#### The data ####

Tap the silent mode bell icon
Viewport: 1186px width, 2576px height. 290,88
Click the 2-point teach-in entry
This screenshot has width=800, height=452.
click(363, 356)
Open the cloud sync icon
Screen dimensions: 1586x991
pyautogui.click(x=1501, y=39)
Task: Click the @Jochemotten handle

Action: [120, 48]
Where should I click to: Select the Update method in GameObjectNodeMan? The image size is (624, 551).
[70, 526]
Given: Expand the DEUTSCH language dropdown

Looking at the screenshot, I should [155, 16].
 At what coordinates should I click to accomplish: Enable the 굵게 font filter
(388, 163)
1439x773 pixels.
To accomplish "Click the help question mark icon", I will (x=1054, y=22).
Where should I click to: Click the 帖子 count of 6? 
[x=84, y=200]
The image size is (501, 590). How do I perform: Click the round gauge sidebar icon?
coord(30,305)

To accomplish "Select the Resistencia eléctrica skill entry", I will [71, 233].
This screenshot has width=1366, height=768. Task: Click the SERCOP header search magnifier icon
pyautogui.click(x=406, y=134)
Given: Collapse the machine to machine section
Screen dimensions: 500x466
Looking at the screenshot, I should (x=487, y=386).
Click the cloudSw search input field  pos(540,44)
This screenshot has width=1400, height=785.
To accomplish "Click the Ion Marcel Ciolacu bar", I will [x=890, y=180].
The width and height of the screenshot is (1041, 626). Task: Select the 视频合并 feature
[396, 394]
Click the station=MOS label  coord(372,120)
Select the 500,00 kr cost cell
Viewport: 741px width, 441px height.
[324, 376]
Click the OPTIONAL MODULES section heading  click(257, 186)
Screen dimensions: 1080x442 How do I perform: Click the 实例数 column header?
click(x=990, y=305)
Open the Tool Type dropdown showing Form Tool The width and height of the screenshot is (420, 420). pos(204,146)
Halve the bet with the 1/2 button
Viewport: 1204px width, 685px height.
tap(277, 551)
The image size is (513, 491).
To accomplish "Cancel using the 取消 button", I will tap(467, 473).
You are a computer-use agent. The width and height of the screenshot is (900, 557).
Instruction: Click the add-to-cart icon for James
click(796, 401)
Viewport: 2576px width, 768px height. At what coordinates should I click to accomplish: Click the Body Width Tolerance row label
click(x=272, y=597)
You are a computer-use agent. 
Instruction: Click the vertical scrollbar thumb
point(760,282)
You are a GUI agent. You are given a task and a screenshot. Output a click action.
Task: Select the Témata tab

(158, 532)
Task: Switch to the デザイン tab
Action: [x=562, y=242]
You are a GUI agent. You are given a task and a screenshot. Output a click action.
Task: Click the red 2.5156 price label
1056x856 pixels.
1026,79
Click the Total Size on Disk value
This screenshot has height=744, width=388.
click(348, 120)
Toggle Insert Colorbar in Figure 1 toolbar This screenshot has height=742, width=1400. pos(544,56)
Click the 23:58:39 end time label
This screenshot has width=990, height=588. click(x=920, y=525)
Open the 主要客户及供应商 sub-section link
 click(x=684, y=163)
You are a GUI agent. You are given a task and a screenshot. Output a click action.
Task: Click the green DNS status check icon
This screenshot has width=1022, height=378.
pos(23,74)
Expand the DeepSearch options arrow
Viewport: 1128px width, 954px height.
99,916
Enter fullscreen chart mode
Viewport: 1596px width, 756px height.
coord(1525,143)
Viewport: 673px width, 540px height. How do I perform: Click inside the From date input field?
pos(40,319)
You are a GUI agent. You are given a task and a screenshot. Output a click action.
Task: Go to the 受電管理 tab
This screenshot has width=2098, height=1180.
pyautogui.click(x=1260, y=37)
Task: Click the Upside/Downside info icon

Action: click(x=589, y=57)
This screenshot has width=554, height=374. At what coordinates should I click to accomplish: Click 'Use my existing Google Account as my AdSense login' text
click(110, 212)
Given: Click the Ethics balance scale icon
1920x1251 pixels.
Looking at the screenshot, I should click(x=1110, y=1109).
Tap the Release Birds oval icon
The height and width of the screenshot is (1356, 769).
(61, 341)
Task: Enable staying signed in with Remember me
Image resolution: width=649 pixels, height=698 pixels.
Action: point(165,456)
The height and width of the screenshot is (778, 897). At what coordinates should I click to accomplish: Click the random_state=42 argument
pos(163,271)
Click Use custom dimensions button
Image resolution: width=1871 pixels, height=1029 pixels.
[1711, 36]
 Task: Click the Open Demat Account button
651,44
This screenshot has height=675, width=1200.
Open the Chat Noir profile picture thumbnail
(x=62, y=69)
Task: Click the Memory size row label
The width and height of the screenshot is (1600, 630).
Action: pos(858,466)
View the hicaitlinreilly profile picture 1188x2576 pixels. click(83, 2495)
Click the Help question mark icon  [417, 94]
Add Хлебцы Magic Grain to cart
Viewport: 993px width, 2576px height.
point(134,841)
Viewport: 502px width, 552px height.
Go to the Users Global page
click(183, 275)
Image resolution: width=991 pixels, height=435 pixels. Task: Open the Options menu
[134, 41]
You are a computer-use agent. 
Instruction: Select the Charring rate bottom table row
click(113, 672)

####

Task instructions:
A complete answer gives every line of the records holding "with".

Answer for this exercise:
Halve the bet with the 1/2 button
Task: Enable staying signed in with Remember me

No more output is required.